LastPass also offers multi-factor authentication for businesses, either on its own or as part of an Enterprise subscription. Although all plans come with 2FA support, MFA has an adaptive architecture that uses contextual analysis to authenticate users. Beyond standard time-based codes, LastPass’ MFA adds an additional layer of security each time a user logs in.
That said, LastPass is expensive, matching 1Password at the top end of things while offering less in the way of features (read our 1Password vs LastPass comparison). Even so, it’s a solid password management tool for small businesses. You can learn more in our LastPass review or try a business subscription to see how you take to it.
- Excellent autofill
- LastPass Authenticator
- Easy to use
- Expensive business plans
- Data breach on record
Honorable Mention: OneLogin
OneLogin isn’t actually a password manager, but it’s worthy of a mention in this guide. It’s a single sign-on and multi-factor authentication service, building upon the MFA service that LastPass has (the two aren’t related; OneLogin just has more features). You shouldn’t use OneLogin on its own, but rather in addition to a tool like Zoho Vault.

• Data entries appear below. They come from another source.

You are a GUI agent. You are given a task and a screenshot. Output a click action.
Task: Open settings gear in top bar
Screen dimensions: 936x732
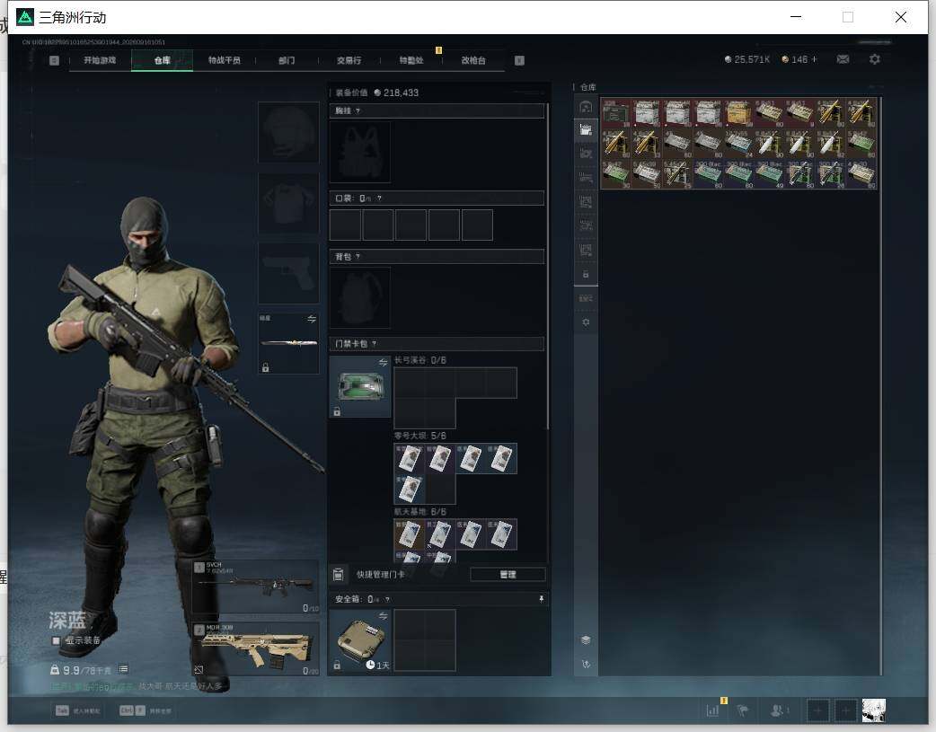click(875, 59)
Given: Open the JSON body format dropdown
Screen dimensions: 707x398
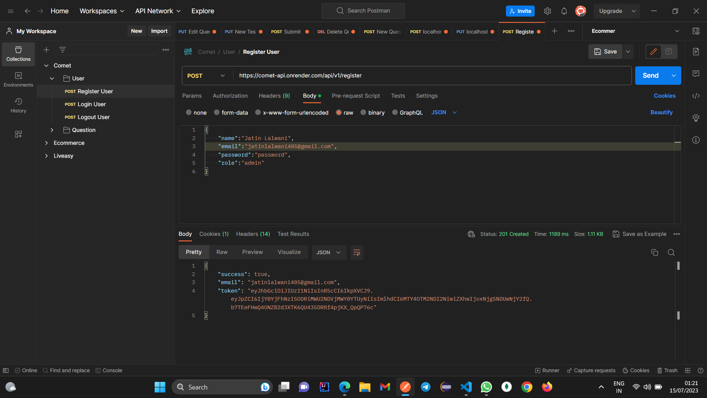Looking at the screenshot, I should coord(444,112).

Instead of storing passwords and auto-filling them for a variety of websites, OneLogin works by authenticating a user once and managing the credentials for that user across multiple business apps. It’s similar to a password manager, but rather than logging in, the authentication is already handled by OneLogin.
Furthermore, OneLogin offers contextual MFA, which uses a variety of factors to determine if a user can unlock their account or not. SmartFactor Authentication, as OneLogin calls it, uses the Vigilance AI to monitor each login attempt. Using machine learning, the two tools become accustomed to normal behavior of users at your business.
If anything strange pops up, the admin will be notified with a risk score based on factors, including the originating IP address, time of day and network type. This type of MFA is useful for large businesses with a variety of sensitive logins. Although it’s not a great password manager on its own, it’s an essential addition for businesses concerned with their security.
When it comes to protecting your employees, it’s hard to beat 1Password. Although expensive, 1Password offers so many goodies that the price is easily justified. If the cost is too high for you, though, there are some alternatives in the form of Zoho Vault, Dashlane and Bitwarden. They don’t offer as much, but for how inexpensive they are, it’s hard to complain.